Foto de Agatha Felix, menina negra, sorrindo, segurando balões amarelos.

Morremos todos. inclusive os que parecem não ter sido atingidos pelo projétil. Essa semana foi a Agatha Felix, uma criança de OITO anos. Mas também já perdemos a Marisa de Carvalho Nóbrega, a Claudia Silva Ferreira, o Amarildo Dias de Souza, o Eduardo de Jesus Ferreira, o Herinaldo Vinicius de Santana, o Douglas Rodrigues, a Marielle Franco, o Anderson Pedro Gomes, teve o carro de jovem trabalhador, saindo com os amigos para gastar o seu primeiro salário – atingido por mais de 100 tiros, e muitas outras pessoas cujos nomes sequer ficamos sabendo. Sem contar os muitos que ainda virão. Infelizmente.
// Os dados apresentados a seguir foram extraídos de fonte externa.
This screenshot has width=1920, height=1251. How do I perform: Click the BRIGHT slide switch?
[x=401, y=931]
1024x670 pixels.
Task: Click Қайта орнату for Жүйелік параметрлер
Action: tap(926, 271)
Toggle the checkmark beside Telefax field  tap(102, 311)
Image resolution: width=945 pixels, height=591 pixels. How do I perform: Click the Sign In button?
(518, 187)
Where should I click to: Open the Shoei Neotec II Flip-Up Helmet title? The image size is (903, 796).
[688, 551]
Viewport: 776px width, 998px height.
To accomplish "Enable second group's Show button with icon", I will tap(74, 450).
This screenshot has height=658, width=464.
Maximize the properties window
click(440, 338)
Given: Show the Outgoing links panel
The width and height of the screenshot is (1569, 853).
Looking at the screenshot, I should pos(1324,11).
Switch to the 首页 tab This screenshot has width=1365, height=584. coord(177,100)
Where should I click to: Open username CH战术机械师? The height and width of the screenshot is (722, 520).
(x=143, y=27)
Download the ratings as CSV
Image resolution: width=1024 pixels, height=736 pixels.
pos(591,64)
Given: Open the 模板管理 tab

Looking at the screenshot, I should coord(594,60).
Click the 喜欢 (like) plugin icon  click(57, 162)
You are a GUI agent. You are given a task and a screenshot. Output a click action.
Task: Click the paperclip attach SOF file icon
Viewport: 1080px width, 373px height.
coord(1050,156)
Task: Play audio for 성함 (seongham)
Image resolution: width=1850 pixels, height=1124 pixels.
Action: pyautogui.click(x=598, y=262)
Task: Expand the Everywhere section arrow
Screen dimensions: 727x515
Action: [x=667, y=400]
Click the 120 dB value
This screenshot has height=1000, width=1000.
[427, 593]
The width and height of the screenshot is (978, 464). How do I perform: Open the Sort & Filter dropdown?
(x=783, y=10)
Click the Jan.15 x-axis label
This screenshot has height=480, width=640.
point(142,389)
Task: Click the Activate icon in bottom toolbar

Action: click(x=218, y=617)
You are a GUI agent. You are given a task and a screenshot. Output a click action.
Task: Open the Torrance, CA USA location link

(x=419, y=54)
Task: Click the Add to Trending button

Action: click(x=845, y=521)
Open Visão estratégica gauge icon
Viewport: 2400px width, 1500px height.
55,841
Eu perdi o meu amigo e me perdi ao vê-lo cair, ser puxado, destruído, destituído de sua humanidade em vida e também na hora da morte, que em outros momentos costuma reservar alguma redenção a quase todos. Eu vivi o horror quando eu era só uma criança, que deveria estar sendo protegida e não exposta à toda aquela violência. Só a sorte, muita sorte, explica eu continuar vivo. Mas não é justo que tantos de nós sigam morrendo. Não é justo, não é justo! Agatha, nessa semana um pouco de mim morreu junto com você. O que sobrou me fez retornar ao meu passado e dar vida nova a ele. Tenho certeza que agora, no Orun, você encontrará as oportunidades de crescer sonhando, planejando e realizando todo o potencial que o Estado, encarregado de “servir e proteger” a pessoas iguais a você, a mim e todos os outros brasileiros, te impediu de realizar aqui, no Ayé.